** Input data follows **

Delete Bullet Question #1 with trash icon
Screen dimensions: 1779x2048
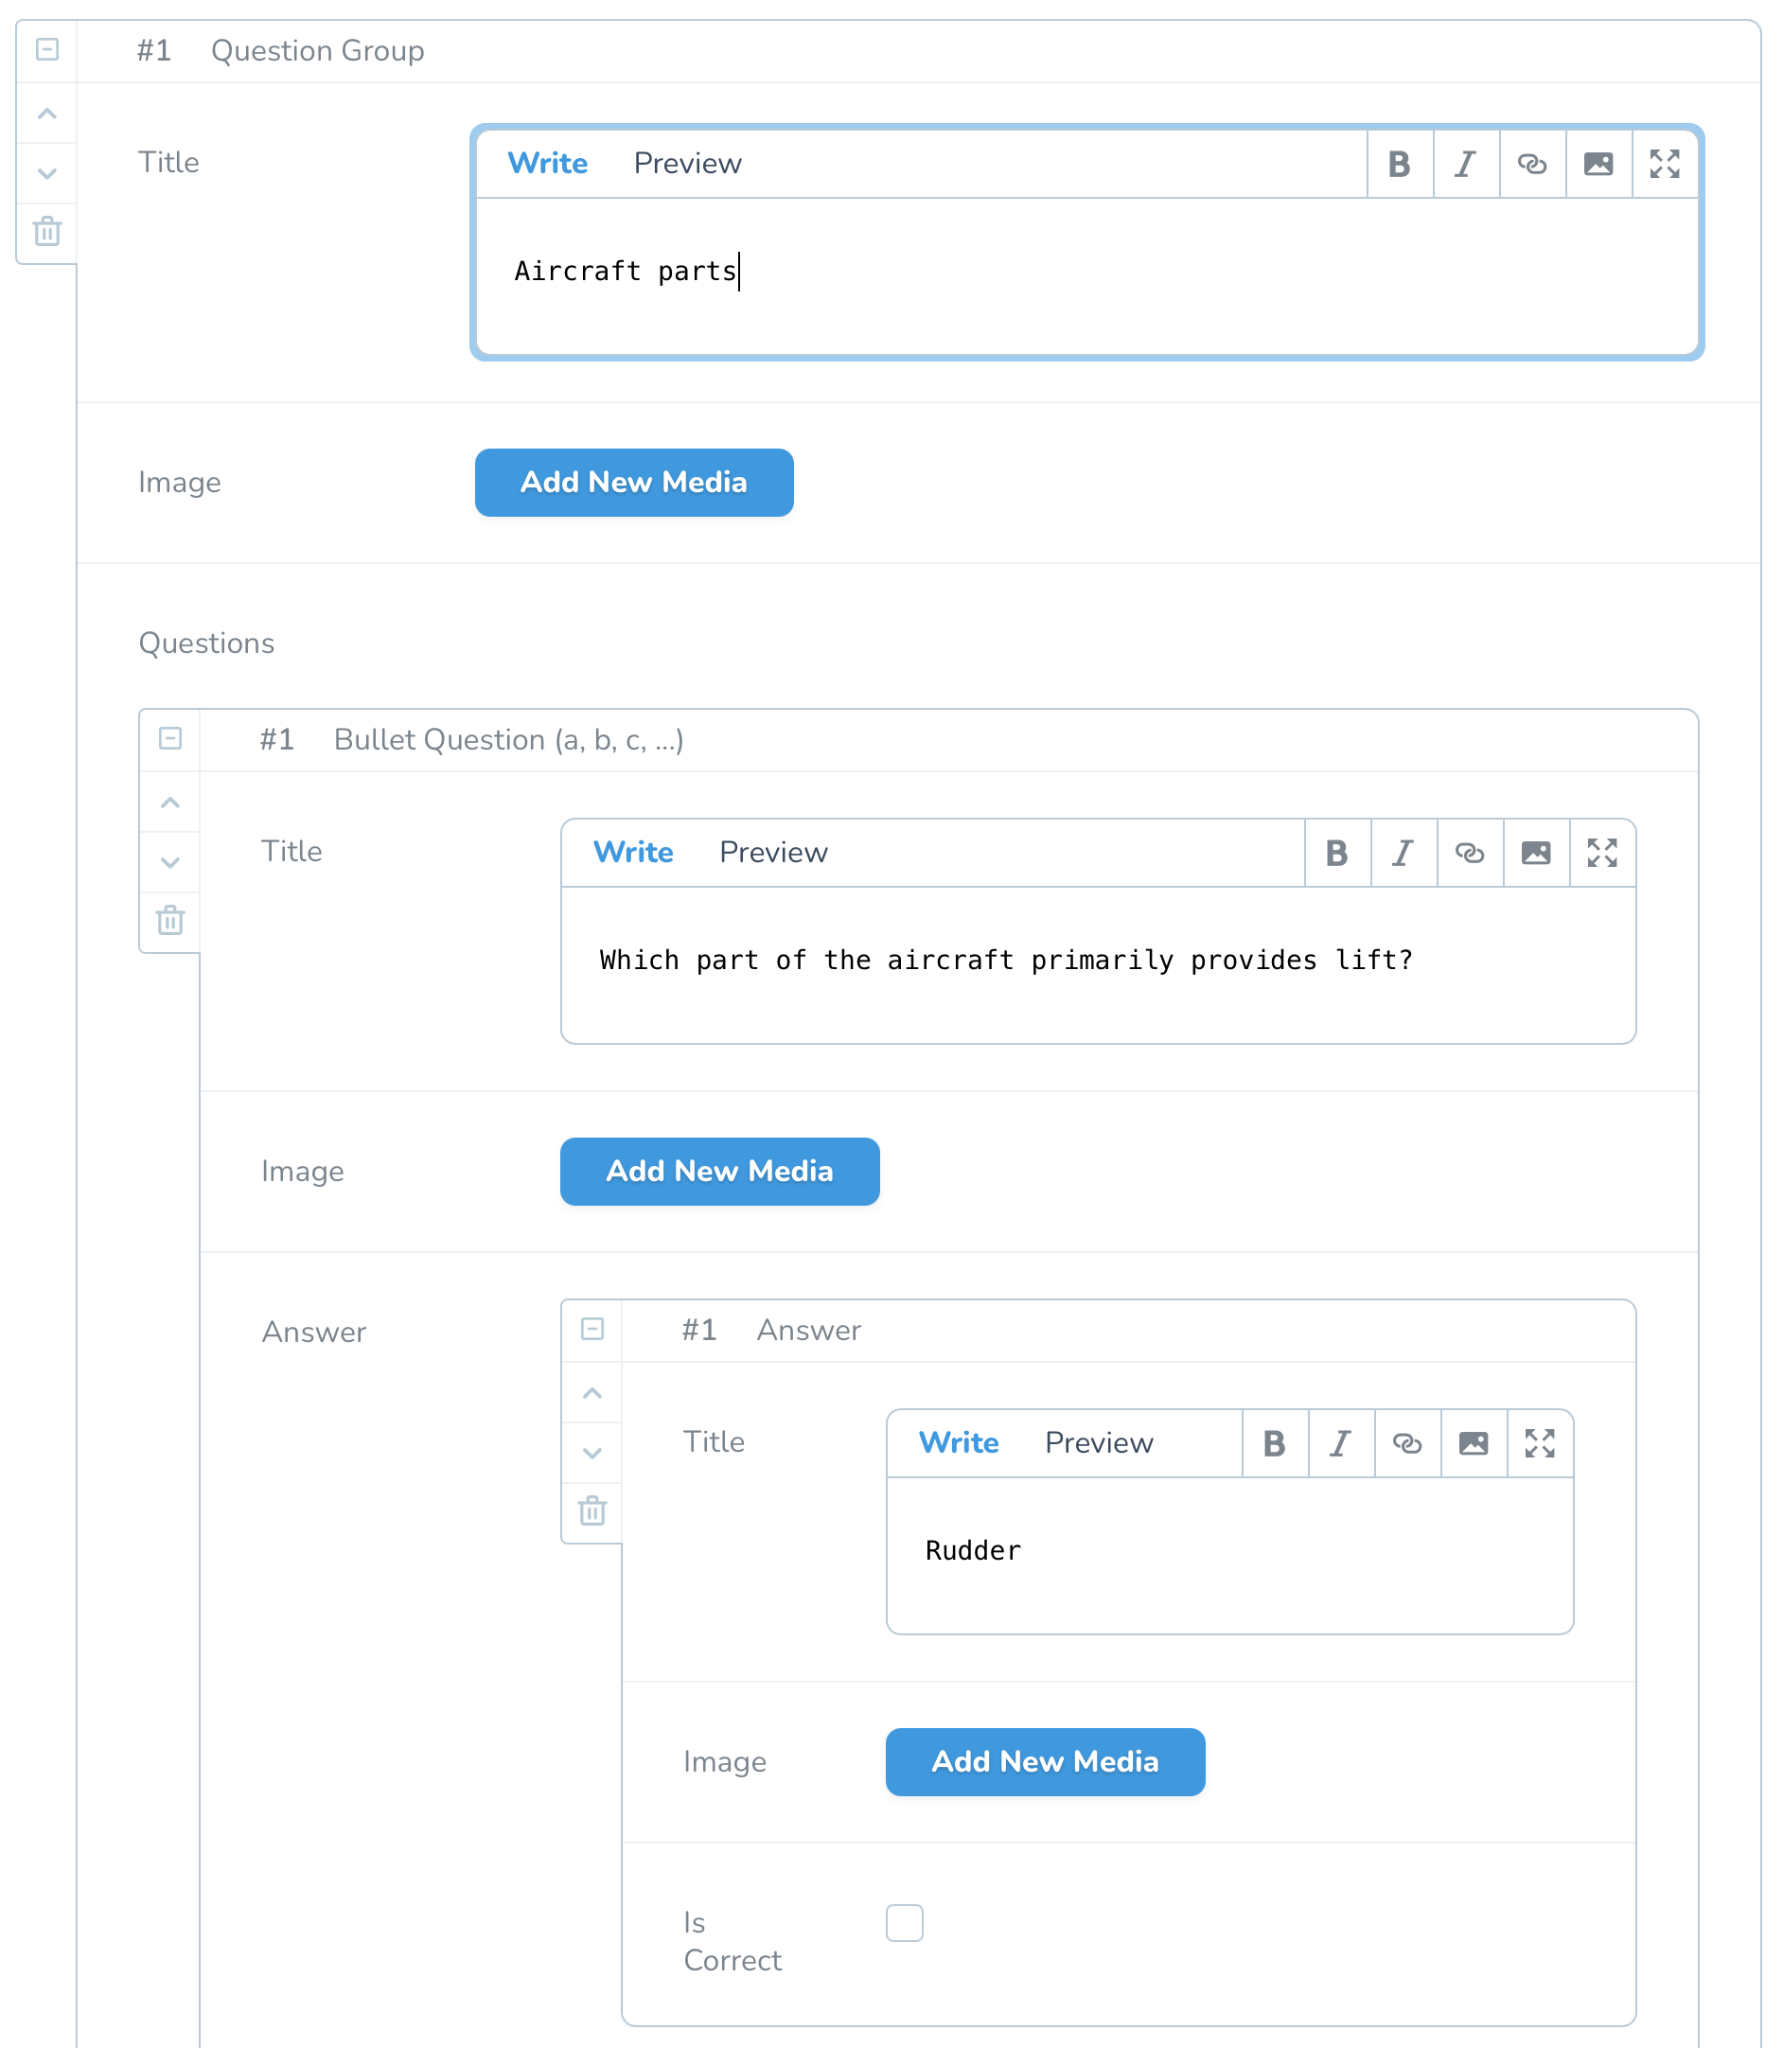point(170,920)
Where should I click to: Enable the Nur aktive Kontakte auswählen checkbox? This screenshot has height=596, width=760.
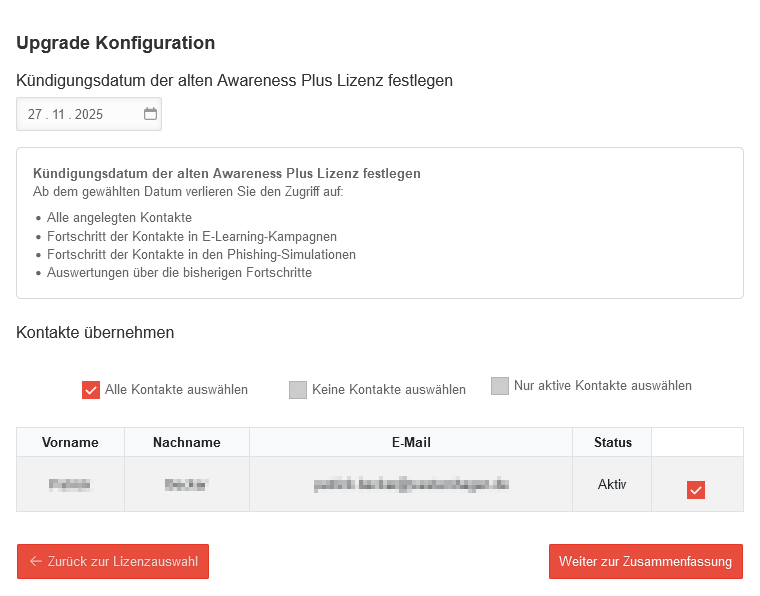[x=500, y=386]
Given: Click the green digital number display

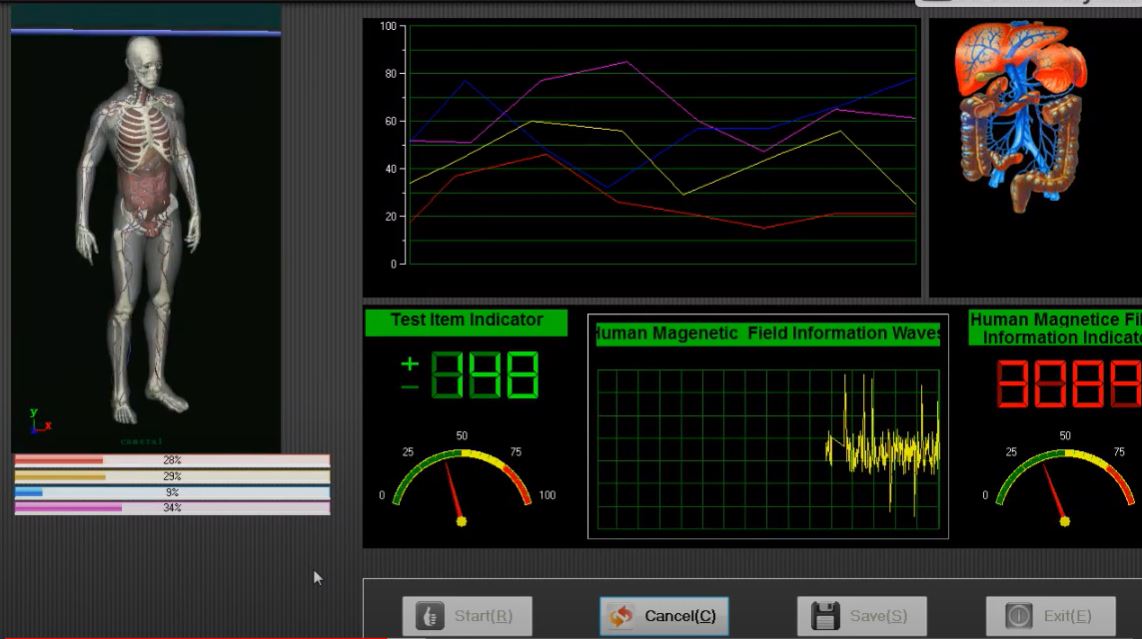Looking at the screenshot, I should pos(485,376).
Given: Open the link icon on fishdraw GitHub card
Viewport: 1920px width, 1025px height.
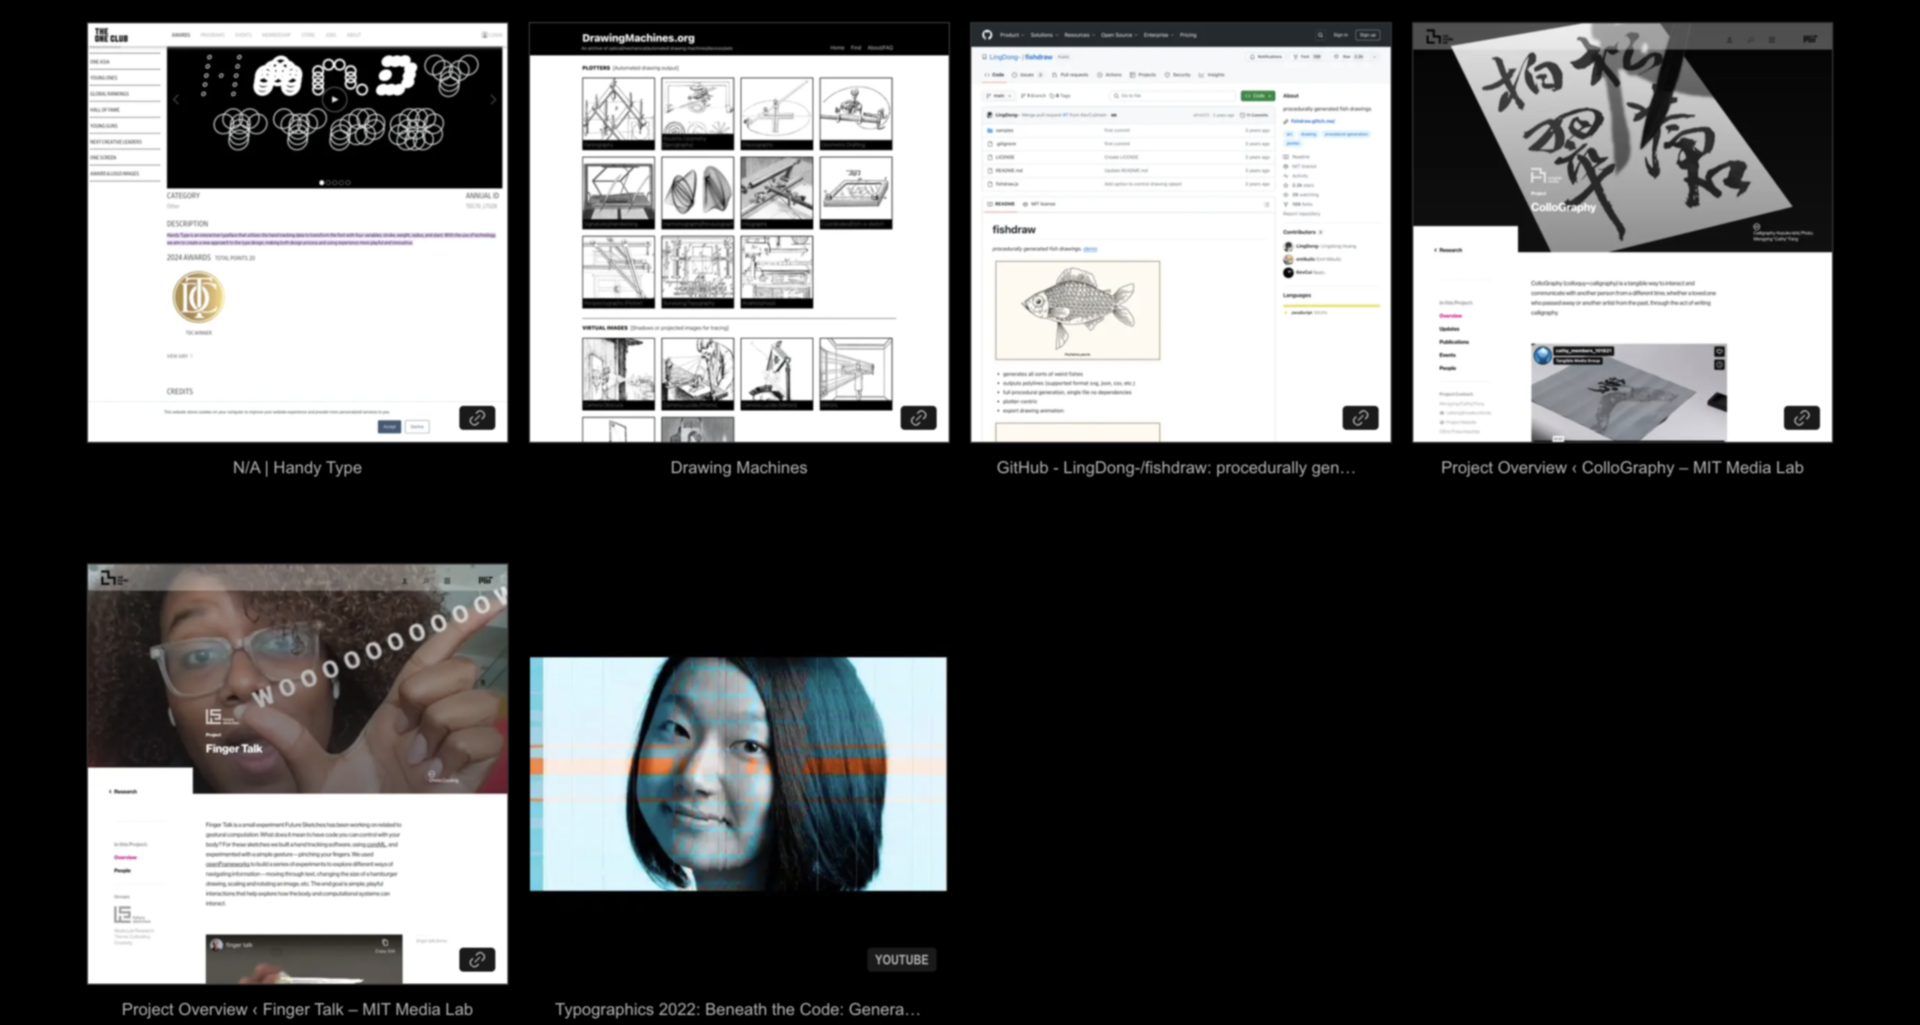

** End of Input data **

The problem:
Only the lines from the line with "Given: Open the" through the final line of the material belong in the answer, copied exactly and without pictures.

Expected output:
Given: Open the link icon on fishdraw GitHub card
Viewport: 1920px width, 1025px height.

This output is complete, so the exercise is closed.